■ Given exercise
Express the rows as a JSON list of strings, one string per line, beginning at the first line and stopping after the line that contains "pos(274,82)". Skip blank lines and leave the pictures out of the answer.

── Data in this exercise ──

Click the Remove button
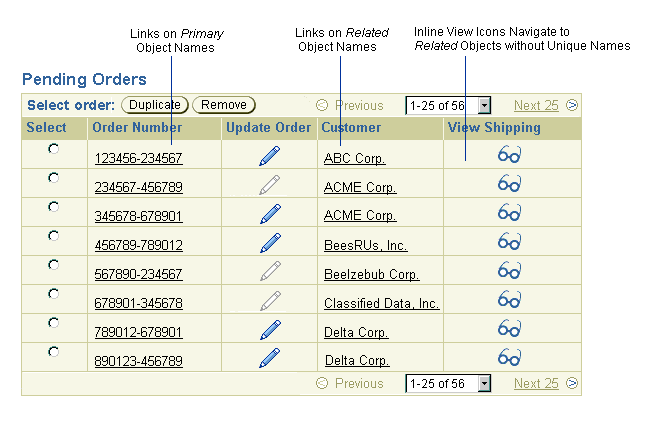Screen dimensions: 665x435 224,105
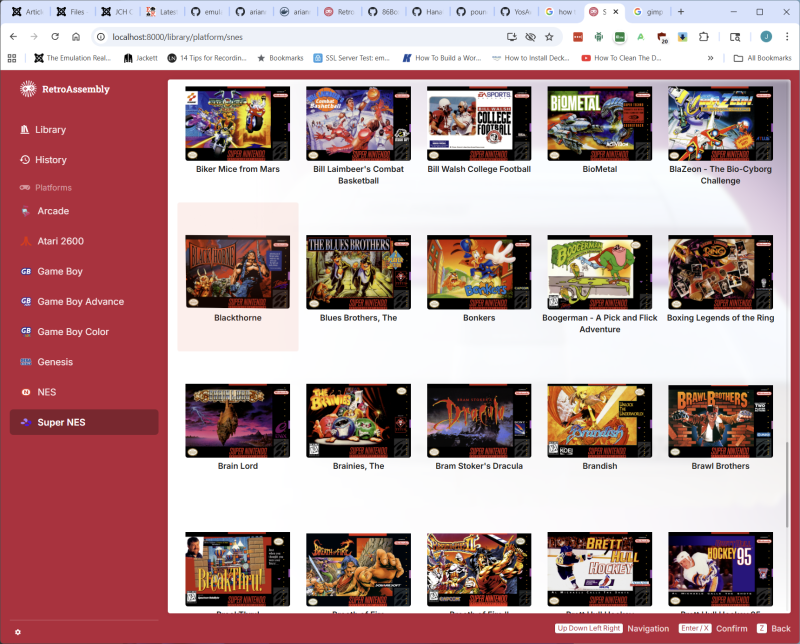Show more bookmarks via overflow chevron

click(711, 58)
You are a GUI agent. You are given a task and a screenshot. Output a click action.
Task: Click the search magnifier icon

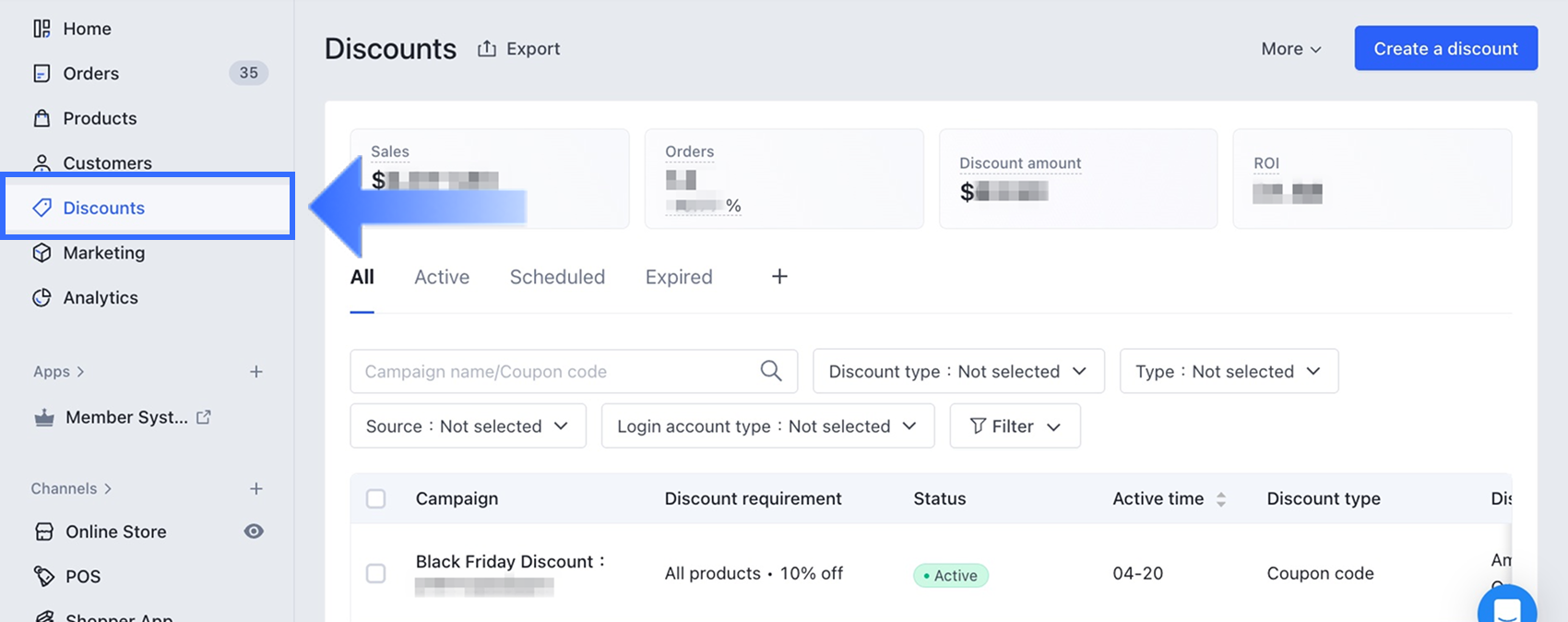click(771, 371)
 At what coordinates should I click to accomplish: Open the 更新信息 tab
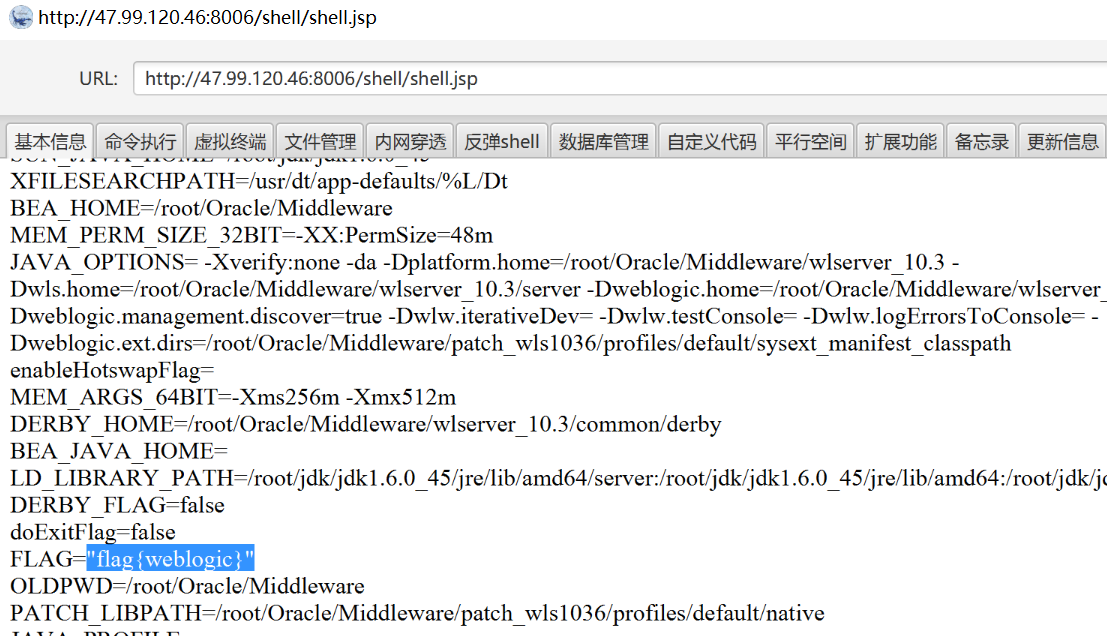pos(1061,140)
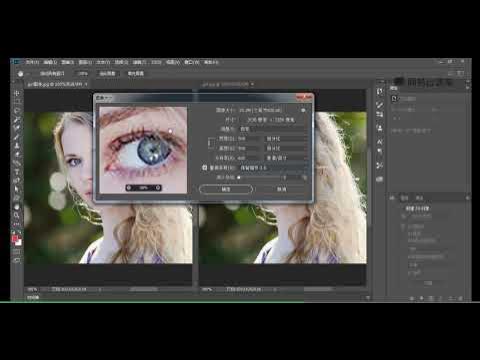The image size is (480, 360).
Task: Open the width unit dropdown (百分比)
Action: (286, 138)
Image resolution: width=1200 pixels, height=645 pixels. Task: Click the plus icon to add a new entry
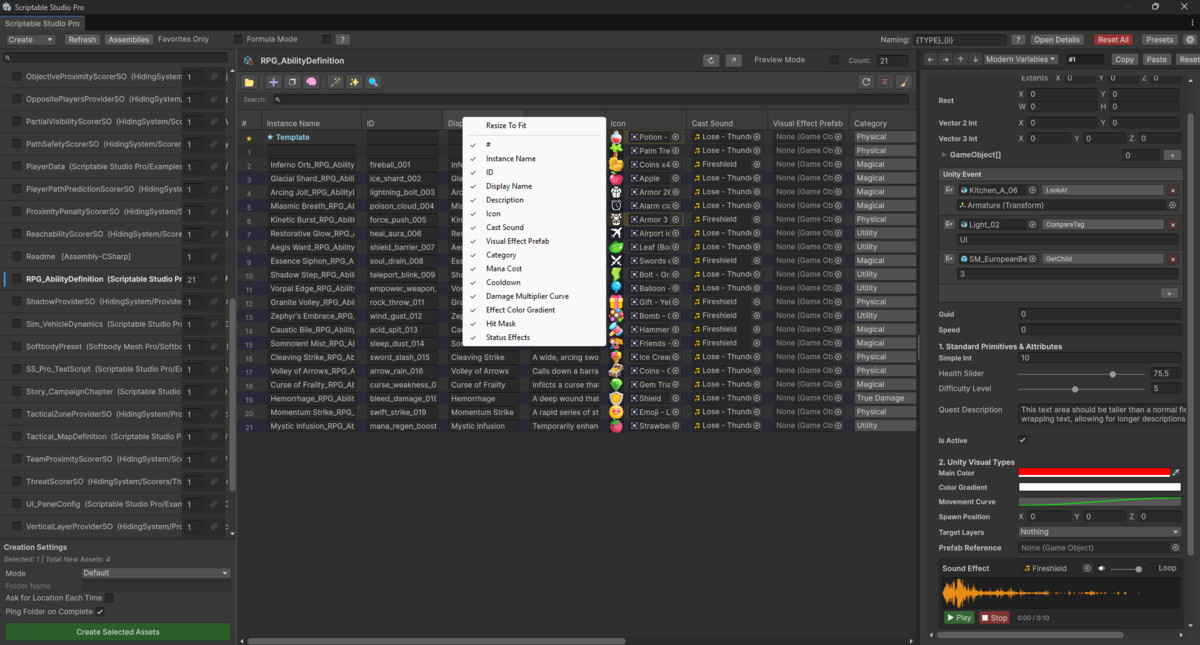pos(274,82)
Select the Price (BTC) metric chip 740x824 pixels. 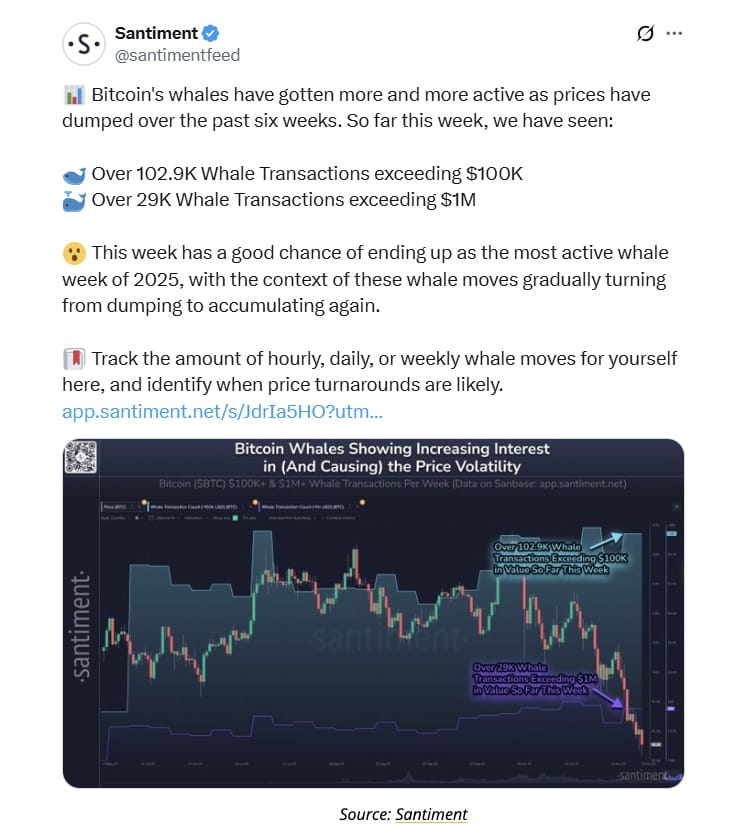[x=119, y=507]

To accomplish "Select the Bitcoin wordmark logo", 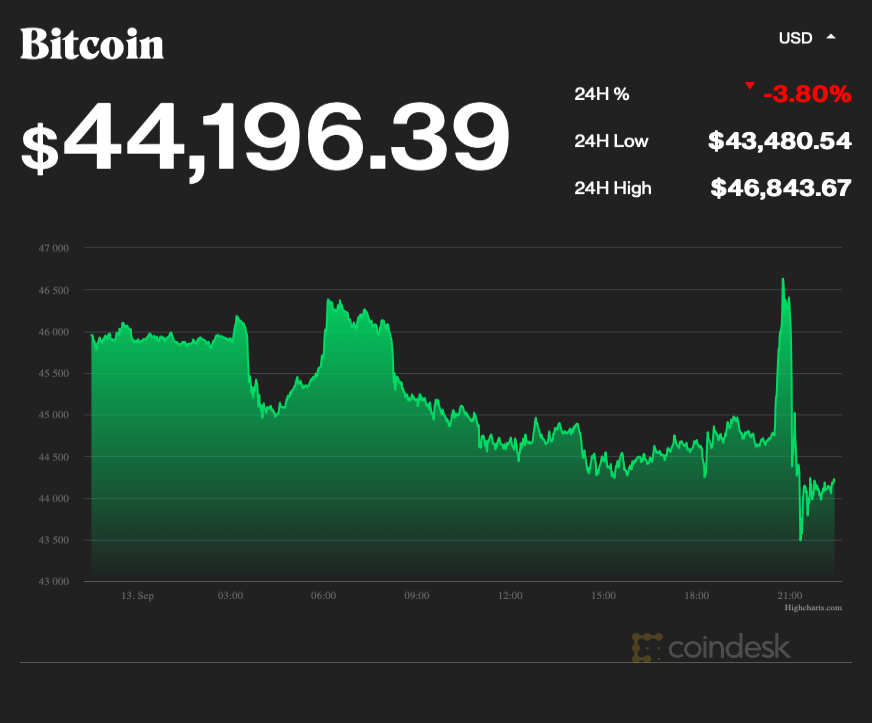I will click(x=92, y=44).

───

■ Written response
[
  "Click the Remove button",
  "Screen dimensions: 665x435 224,105",
  "Show more bookmarks via overflow chevron",
  "click(711, 58)",
  "You are a GUI agent. You are given a task and a screenshot. Output a click action.",
  "Task: Click the search magnifier icon",
  "click(771, 371)",
  " At what coordinates should I click to accomplish: Open the 更新信息 tab",
  "pos(1061,140)",
  "The image size is (480, 360).",
  "Task: Open the width unit dropdown (百分比)",
  "Action: (286, 138)",
  "Image resolution: width=1200 pixels, height=645 pixels. Task: Click the plus icon to add a new entry",
  "pos(274,82)"
]